Dass der landeseigene Stufenplan nur noch Makulatur sei und nicht eingehalten werde, trage bereits genug zur allgemeinen Verunsicherung bei. Jetzt müsse Kultusminister Lorz verlässliche Angaben zum Unterricht nach den Osterferien machen, schließlich sei die letzte Ankündigung ‚Präsenzunterricht für Grundschüler‘ gewesen, auf welchen sich die Schulen bereits vorbereiteten, so Kula. Dabei sei allen Modellierungen zu entnehmen, dass das Infektionsgeschehen dies nach den Ferien kaum ermöglichen werde.

„Statt weiter allen Beteiligten Sand in die Augen zu streuen, braucht es jetzt klare Vorgaben. Es darf nicht wieder so sein, dass am Freitag vor Ferienende erneut eine Kehrtwende kommt. Die Voraussetzungen für sicheren Präsenzunterricht wurden im letzten Jahr nicht geschaffen. Eine Testphase für Selbsttests reicht zu diesem Zeitpunkt schlichtweg nicht aus.
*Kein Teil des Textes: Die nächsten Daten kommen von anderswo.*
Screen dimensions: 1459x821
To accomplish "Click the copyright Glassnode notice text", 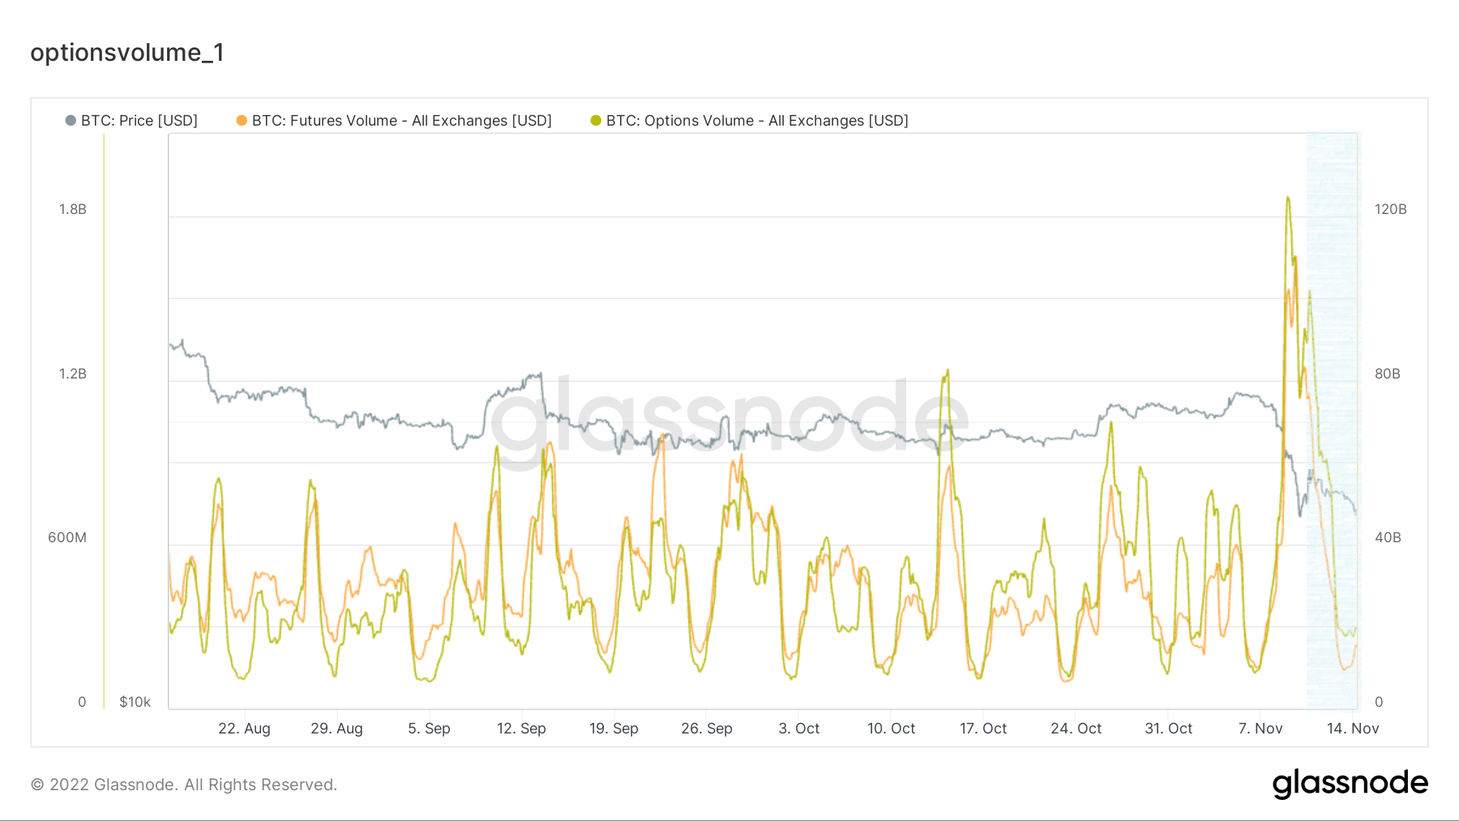I will click(184, 785).
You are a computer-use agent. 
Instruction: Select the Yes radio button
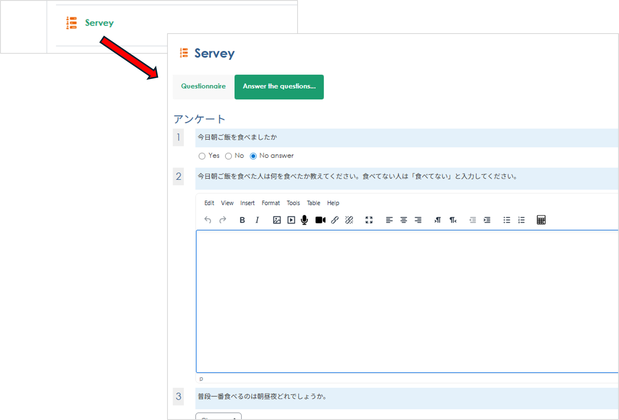(x=202, y=156)
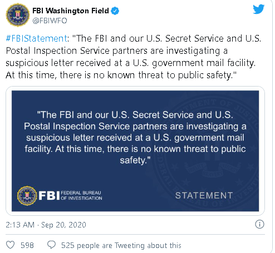Open the #FBIStatement hashtag link
The image size is (275, 253).
pos(36,38)
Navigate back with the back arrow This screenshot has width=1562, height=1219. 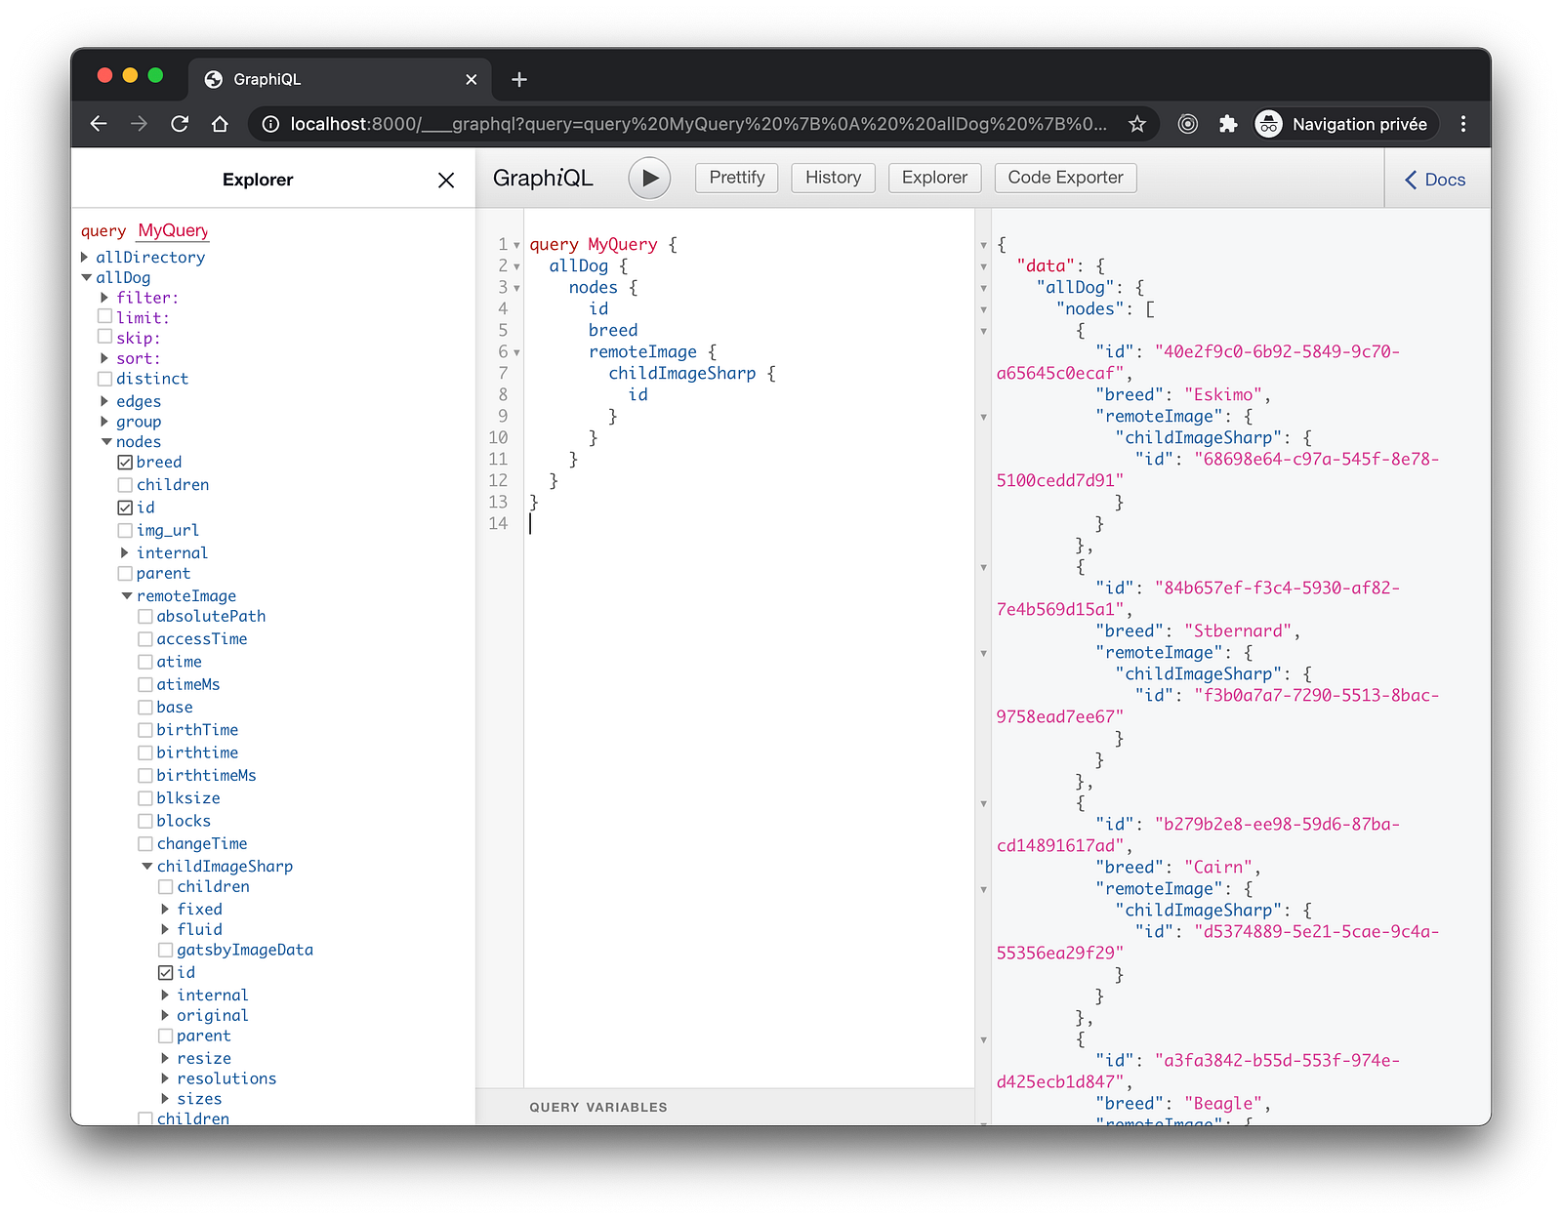point(99,124)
Auch die pressewirksame Überreichung einiger nicht einsatzbereiter Tablets für Lehrkräfte ist eher peinlich als hilfreich. 

Kinder und Jugendliche müssen jetzt die Zeche dafür zahlen, dass Landes- und Bundesregierung in der Pandemiebekämpfung versagt haben. Eine verlässliche Kommunikation und ein Ende des recht ziel- und planlosen Herumeierns ist das Mindeste, was von Kultusminister Lorz nun erwartet werden darf.